|photo: Armando Brown|
Family has always played an important role in the Cranberries’ lives and music.
So it’s no surprise that the seeds for their reunion tour were planted last January when singer Dolores O’Riordan received an honorary doctorate from Trinity College in Dublin. She invited former bandmates Noel and Mike Hogan (guitar and bass, respectively) to help with an acoustic set at that event. It was the first time they’d played together in six years.
This past summer, the brothers and drummer Fergal Lawler also attended a confirmation ceremony for O’Riordan’s son. After meeting their collective 11 children, she realized time had passed too quickly and decided the perfect time to regroup was now. A tour for her just-released solo album No Baggage was scrapped and the Irish band decided to start up shows in America.
It was during the mid-’90s that the Cranberries’ mix of dreamy yet raucous and Celtic-tinged rock, often heightened by politically charged lyrics, made the biggest impact here. A mainstay on KROQ, the quartet racked up eight Top 20 singles on modern-rock radio and three multimillion-selling discs, including their second effort, No Need to Argue (1994), now certified seven times platinum.
Before doors opened for Friday night’s sold-out gig at Club Nokia, one usher mentioned that some rabid fans had waited in line at the L.A. Live entertainment complex since early afternoon.
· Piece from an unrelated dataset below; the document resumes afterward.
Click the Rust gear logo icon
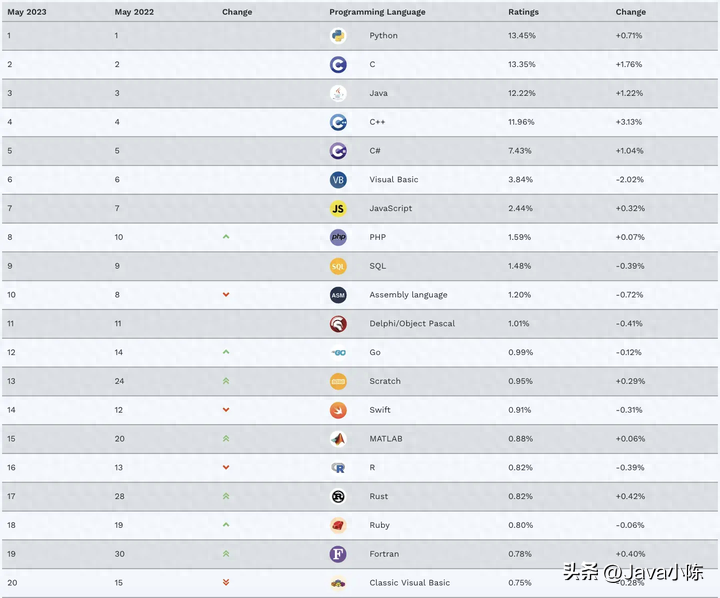click(338, 496)
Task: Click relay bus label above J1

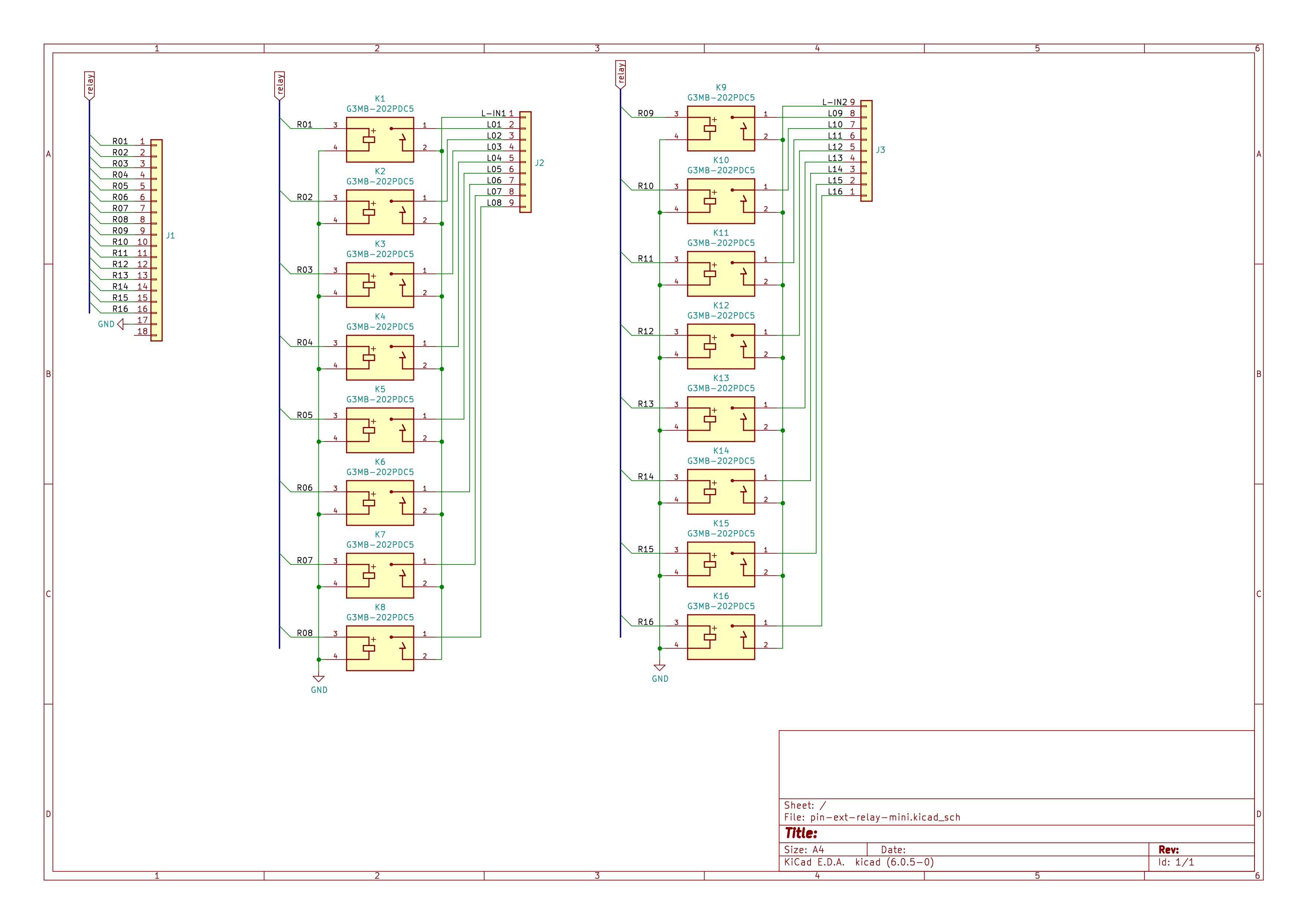Action: click(x=89, y=85)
Talk about dedication and pent-up demand.
The last time the Cranberries played the area, at the Greek Theatre in July 2002, they seemed to go through the motions. Not this time around; there was a distinct joie de vivre that informed O’Riordan’s performance.
Taking the stage to ominous intro music like what you hear inside Space Mountain, the band launched its 21-song, 85-minute show with the frantic “How.” The pixie-esque vocalist, her hair back to black (she’s a redhead on the cover of No Baggage), wore a sheer black outfit and high-top sneakers.
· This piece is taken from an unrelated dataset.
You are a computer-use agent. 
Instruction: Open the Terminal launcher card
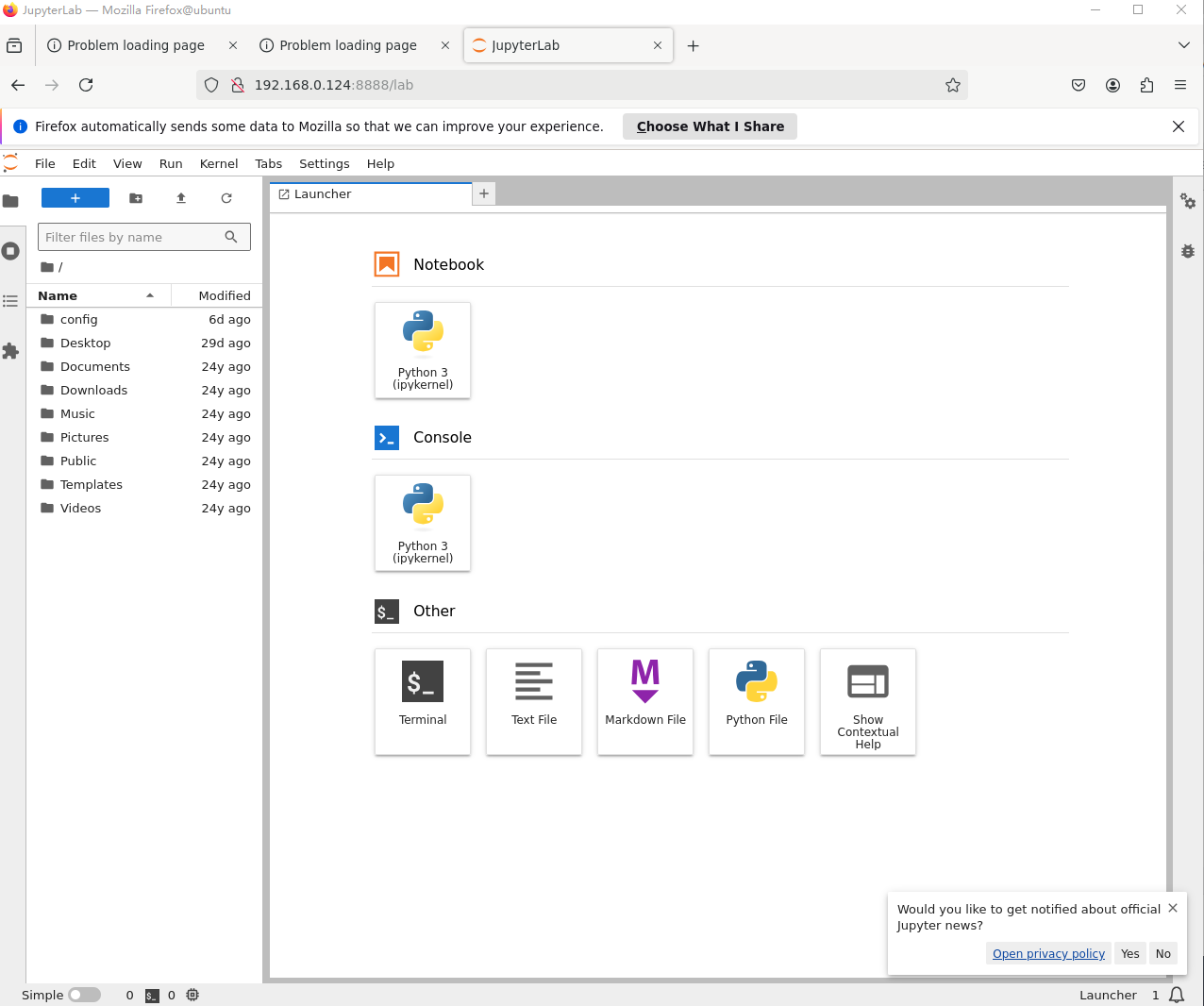[x=422, y=700]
Half of Friday’s set list was drawn from the Cranberries’ first two releases, including their beloved 1993 debut Everybody Else Is Doing It, So Why Can’t We? The rest of the selections touched on everything except (oddly) 2001’s winsome Wake Up and Smell the Coffee. Before a dramatic “Animal Instinct,” O’Riordan, 38, noted how time flies – she wrote that song in grade school.
The gorgeous “Linger,” one of the breakout tracks from the band’s debut, was dashed off early. Tour keyboard/guitarist Denny DeMarchi triggered the swelling orchestration and provided welcome background support all evening by bolstering the sound and enriching vocals. An Irish flag was hoisted by people in the crowd and everyone swayed along.
Although O’Riordan had no trouble hitting the high trills and Celtic-influenced vocal runs, she occasionally relied on the old annoying habit of strongly prodding fans to sing verses or choruses. Moving from acoustic to electric guitar, she and the band followed the lush, entrancing “Dreaming My Dreams” and doo-wop-styled “When You’re Gone” with the intense “Daffodil Lament.” Though heightened by her banshee wails and Lawler’s militaristic drums, it gave way to a jangly finish.
Among the concert’s many highlights were the plaintive “Ode to My Family” and a tension-filled “Pretty,” the latter inspiring the singer to indulge another sprightly dance. Keeping with the family theme, O’Riordan frequently extolled the joys of motherhood and procreation between songs.
The Hogan Brothers basically kept stock-still until a set-closing trio of rockers: the frenetic “Salvation” whipped the crowd into even more of a frenzy; O’Riordan sang “Ridiculous Thoughts” flat on the stage floor, then ran across it a few times; and the big hit “Zombie” still packed quite a grungy wallop.
Come encore time, the band changed things up a bit with an acoustic “Empty” (Lawler played bongos) and “The Journey,” the second solo tune of the night from the impressive No Baggage. O’Riordan recalled how 1996 was a dark year for her, but luckily people “pulled me out of the hole; love is to be cherished.” The Arabian-accented tune and soaring vocal vaguely recalled John Farham’s 1986 Australian chart smash “You’re the Voice.”
Finally, the band ended on a fun, shimmering note with “Dreams,” with O’Riordan doing a jig and impressing with her amazing vocalizations based on the traditional Irish sean nos style. All told, the Club Nokia gig was a welcome return. Let’s hope the band’s promise of new songs in the future materializes.